A team of researchers at the University of Melbourne has succeeded in measuring a single quantum spin in a rapidly rotating object for the first time. In their paper published in the journal Physical Review Letters, the group describes how they carried off the difficult feat and ways that their findings might be applied.
In physics, spin is defined as the quantized intrinsic angular momentum of a particle—it is not related to the physical spin of the particle. But in prior work, physicists have theorized that physically spinning a particle should force a change in its spin state. In this new effort, the researchers have proven that theory by carrying out a complicated experiment.

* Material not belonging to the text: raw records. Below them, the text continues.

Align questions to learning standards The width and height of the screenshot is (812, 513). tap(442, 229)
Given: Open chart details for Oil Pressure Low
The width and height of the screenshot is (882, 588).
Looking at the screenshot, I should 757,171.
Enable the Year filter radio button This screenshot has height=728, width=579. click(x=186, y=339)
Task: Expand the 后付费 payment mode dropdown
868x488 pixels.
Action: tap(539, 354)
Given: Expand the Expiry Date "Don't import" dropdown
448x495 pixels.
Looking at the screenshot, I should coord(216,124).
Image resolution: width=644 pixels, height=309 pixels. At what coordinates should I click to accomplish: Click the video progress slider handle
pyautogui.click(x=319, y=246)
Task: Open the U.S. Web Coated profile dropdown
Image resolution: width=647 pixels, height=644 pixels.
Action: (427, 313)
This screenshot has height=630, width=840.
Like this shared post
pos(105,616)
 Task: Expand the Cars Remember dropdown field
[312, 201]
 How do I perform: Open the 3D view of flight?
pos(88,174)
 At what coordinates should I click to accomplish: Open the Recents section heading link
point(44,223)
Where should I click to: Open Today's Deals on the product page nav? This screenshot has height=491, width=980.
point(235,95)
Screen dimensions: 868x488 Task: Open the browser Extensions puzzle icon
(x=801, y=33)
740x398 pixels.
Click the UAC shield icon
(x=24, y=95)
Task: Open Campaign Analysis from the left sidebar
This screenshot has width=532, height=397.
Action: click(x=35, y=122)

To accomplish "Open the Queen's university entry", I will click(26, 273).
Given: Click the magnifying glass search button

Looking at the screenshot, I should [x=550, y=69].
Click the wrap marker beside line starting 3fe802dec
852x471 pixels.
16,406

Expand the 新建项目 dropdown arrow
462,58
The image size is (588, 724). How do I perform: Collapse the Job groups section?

Testing whether spinning a particle changes its spin required overcoming two major hurdles: how to make sure that any changes in spin were due to the particle being spun versus other environmental factors, and how to measure the spin of a particle that is physically spinning.
The exercise involved first mounting a thin slice of a special kind of diamond with nitrogen vacancies (NVs) to a base that could be spun at 200,000 rpm. NVs are instances of nitrogen atoms within the carbon lattice adjacent to a vacancy. In such cases, an atom is left unpaired, which means it interacts with other atoms around it—resulting in an isolated spin. With the test diamond, the NVs were sparse, making it possible to test the spin state in isolation.
To study a particular NV as it was spun, the researchers applied different kinds of light—a green light pulse put the spin in a lower energy state and then a microwave pulse was fired at the particle. By measuring the fluorescence emitted, the team was able to confirm that the spin had changed due to the rotation of the diamond, proving the theory correct.
Scientists have been waiting for the theory to be proven, because the phenomenon could lead to the development of devices for detecting rotation at a very small scale, such as in cells or biological fluids.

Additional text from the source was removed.